>> Begin Supplied text
The BeeHolder, January 2012

Whilst having a coffee with a fellow member of the MBKA I found myself explaining the “awakening” of bees during the sudden warm spell we often get in February. The bees fly out like a swarm and defecate just a few tens of metres from the hive. The sudden bright day also brings out the washing after months of indoor drying. The bees stain the sheets with myriad spots of golden yellow, my wife is furious . I am also furious because on such a day the car will also be spotted by the bees. The windows are thoroughly smeared and the normal windscreen wash has no effect. I would gladly do all the washing of sheets just to avoid the cleaning of the car. My friend had not understood the joke in the cartoon (here) of the last issue of the BeeHolder; a couple of bees contemplating soiling some clean white sheets on a washing line.

This little anecdote about bee behaviour is the sort of thing that comes from discussion rather than from books. I have always found more learning over our MBKA teas than the preceding lectures.
>> End Supplied text
>> Begin Stored records
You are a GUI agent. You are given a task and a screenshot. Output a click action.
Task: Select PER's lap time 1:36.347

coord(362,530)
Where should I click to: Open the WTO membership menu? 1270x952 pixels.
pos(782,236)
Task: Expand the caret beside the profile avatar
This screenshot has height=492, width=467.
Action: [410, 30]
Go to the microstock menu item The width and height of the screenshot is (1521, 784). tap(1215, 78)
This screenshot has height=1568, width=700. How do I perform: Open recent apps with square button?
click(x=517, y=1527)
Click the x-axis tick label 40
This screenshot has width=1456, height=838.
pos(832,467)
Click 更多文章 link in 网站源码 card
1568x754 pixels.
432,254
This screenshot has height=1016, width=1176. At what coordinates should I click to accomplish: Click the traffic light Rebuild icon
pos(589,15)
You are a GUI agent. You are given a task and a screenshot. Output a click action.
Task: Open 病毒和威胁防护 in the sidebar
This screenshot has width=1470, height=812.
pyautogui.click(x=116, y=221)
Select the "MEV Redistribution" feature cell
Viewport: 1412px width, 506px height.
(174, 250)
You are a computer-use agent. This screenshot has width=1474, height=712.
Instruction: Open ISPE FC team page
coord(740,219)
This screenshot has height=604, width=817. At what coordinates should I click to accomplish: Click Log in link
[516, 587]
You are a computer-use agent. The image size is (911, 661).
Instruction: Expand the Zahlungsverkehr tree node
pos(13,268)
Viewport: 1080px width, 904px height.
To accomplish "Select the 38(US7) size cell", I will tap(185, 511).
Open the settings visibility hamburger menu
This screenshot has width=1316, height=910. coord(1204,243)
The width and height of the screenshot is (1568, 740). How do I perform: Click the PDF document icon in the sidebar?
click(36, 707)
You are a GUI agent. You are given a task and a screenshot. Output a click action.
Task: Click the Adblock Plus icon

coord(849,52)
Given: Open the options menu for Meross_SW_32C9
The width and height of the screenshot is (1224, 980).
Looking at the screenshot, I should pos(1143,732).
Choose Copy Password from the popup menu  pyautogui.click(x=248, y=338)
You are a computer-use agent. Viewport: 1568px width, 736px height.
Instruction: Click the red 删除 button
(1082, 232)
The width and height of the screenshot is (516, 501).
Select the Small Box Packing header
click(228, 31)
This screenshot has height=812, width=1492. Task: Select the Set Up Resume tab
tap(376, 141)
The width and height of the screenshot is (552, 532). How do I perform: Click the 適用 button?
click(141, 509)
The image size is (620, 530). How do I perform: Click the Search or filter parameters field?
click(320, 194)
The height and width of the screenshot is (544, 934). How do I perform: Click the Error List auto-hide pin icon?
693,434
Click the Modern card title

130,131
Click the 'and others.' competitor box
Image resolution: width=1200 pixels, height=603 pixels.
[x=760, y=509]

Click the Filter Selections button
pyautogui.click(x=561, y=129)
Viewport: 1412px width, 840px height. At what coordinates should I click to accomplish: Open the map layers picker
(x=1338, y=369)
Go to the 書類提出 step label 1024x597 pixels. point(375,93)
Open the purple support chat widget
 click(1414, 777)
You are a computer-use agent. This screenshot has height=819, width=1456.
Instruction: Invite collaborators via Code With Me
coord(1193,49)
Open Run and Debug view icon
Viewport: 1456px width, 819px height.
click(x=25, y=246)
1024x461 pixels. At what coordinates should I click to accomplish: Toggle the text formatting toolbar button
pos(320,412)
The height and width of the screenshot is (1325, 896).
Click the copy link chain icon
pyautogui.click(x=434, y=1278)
>> End Stored records
### What to do
Could you reproduce the whole BeeHolder piece above about bees soiling the washing, word for word?

### Full solution
The BeeHolder, January 2012

Whilst having a coffee with a fellow member of the MBKA I found myself explaining the “awakening” of bees during the sudden warm spell we often get in February. The bees fly out like a swarm and defecate just a few tens of metres from the hive. The sudden bright day also brings out the washing after months of indoor drying. The bees stain the sheets with myriad spots of golden yellow, my wife is furious . I am also furious because on such a day the car will also be spotted by the bees. The windows are thoroughly smeared and the normal windscreen wash has no effect. I would gladly do all the washing of sheets just to avoid the cleaning of the car. My friend had not understood the joke in the cartoon (here) of the last issue of the BeeHolder; a couple of bees contemplating soiling some clean white sheets on a washing line.

This little anecdote about bee behaviour is the sort of thing that comes from discussion rather than from books. I have always found more learning over our MBKA teas than the preceding lectures.